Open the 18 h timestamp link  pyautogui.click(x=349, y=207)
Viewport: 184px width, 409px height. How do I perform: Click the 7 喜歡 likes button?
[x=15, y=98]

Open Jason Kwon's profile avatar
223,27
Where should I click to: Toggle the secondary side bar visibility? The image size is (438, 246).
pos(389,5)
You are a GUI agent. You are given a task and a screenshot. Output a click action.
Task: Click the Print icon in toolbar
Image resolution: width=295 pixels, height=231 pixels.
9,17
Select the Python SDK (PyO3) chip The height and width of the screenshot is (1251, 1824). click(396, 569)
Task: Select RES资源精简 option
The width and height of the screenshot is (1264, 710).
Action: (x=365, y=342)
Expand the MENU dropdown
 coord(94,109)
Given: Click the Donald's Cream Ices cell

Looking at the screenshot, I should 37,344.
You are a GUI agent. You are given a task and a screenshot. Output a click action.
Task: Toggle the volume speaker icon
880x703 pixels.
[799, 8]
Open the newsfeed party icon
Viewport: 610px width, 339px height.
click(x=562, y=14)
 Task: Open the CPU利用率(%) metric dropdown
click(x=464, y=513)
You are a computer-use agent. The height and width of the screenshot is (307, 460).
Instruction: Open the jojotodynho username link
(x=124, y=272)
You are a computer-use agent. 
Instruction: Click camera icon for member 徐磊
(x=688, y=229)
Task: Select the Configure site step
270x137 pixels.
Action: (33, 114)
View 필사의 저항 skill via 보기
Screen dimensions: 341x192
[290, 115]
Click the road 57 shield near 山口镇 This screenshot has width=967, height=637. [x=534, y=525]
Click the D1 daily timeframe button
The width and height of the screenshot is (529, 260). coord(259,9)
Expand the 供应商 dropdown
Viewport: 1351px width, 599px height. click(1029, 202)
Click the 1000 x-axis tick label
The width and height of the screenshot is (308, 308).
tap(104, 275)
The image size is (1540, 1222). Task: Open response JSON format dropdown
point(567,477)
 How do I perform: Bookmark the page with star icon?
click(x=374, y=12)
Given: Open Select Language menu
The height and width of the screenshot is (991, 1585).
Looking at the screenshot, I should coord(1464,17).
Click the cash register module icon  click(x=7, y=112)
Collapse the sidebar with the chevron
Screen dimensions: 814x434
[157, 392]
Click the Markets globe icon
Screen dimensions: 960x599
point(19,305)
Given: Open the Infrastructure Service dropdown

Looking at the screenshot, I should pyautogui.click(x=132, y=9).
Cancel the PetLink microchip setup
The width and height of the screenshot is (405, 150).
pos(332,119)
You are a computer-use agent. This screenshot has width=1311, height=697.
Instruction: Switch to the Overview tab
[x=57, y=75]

*-*-*

Given request -
Can you reproduce the records verbatim, from the first line up to and including the line containing "(x=688, y=229)"?

Response -
Open the 18 h timestamp link  pyautogui.click(x=349, y=207)
Viewport: 184px width, 409px height. How do I perform: Click the 7 喜歡 likes button?
[x=15, y=98]

Open Jason Kwon's profile avatar
223,27
Where should I click to: Toggle the secondary side bar visibility? The image size is (438, 246).
pos(389,5)
You are a GUI agent. You are given a task and a screenshot. Output a click action.
Task: Click the Print icon in toolbar
Image resolution: width=295 pixels, height=231 pixels.
9,17
Select the Python SDK (PyO3) chip The height and width of the screenshot is (1251, 1824). click(396, 569)
Task: Select RES资源精简 option
The width and height of the screenshot is (1264, 710).
Action: (x=365, y=342)
Expand the MENU dropdown
 coord(94,109)
Given: Click the Donald's Cream Ices cell

Looking at the screenshot, I should 37,344.
You are a GUI agent. You are given a task and a screenshot. Output a click action.
Task: Toggle the volume speaker icon
880x703 pixels.
[799, 8]
Open the newsfeed party icon
Viewport: 610px width, 339px height.
click(x=562, y=14)
 Task: Open the CPU利用率(%) metric dropdown
click(x=464, y=513)
You are a computer-use agent. The height and width of the screenshot is (307, 460).
Instruction: Open the jojotodynho username link
(x=124, y=272)
You are a computer-use agent. 
Instruction: Click camera icon for member 徐磊
(x=688, y=229)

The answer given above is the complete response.